#### EXERCISE DATA ####
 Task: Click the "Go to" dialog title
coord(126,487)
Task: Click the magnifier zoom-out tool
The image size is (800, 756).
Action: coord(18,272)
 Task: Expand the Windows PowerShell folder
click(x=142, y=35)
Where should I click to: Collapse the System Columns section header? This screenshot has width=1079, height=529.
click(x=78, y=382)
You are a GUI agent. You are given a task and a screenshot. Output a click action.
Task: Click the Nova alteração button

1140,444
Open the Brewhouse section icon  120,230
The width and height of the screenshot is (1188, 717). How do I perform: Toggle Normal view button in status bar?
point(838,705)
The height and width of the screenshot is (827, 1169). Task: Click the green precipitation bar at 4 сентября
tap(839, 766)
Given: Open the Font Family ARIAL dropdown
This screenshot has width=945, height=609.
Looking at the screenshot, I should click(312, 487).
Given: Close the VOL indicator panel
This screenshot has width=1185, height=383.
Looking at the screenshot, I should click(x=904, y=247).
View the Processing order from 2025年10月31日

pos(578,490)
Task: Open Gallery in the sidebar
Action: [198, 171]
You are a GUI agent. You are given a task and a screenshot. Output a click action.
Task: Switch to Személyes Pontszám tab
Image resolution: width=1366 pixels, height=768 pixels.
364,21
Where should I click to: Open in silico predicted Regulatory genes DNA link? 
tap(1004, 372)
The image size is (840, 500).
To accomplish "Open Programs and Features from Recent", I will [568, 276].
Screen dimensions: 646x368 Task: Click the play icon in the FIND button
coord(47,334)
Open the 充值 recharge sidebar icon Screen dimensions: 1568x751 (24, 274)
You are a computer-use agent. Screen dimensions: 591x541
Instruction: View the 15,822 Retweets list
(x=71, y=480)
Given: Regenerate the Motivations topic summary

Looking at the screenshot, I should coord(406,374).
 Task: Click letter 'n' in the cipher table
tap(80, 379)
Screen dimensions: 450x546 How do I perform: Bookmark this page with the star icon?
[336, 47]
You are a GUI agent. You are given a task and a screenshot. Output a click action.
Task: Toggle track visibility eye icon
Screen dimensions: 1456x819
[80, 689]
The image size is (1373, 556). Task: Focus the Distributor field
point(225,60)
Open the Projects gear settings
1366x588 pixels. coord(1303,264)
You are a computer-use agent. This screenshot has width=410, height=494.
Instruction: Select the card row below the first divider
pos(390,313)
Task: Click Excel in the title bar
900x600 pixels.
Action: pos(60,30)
####
— HOW TO COMPLETE THIS TASK —
Out of the data above, give again only the lines starting at the one holding "The height and" and ending at the one holding "The image size is (840, 500).", unchanged.

— WRITTEN SOLUTION —
The height and width of the screenshot is (827, 1169). Task: Click the green precipitation bar at 4 сентября
tap(839, 766)
Given: Open the Font Family ARIAL dropdown
This screenshot has width=945, height=609.
Looking at the screenshot, I should click(312, 487).
Given: Close the VOL indicator panel
This screenshot has width=1185, height=383.
Looking at the screenshot, I should click(x=904, y=247).
View the Processing order from 2025年10月31日

pos(578,490)
Task: Open Gallery in the sidebar
Action: [198, 171]
You are a GUI agent. You are given a task and a screenshot. Output a click action.
Task: Switch to Személyes Pontszám tab
Image resolution: width=1366 pixels, height=768 pixels.
364,21
Where should I click to: Open in silico predicted Regulatory genes DNA link? 
tap(1004, 372)
The image size is (840, 500).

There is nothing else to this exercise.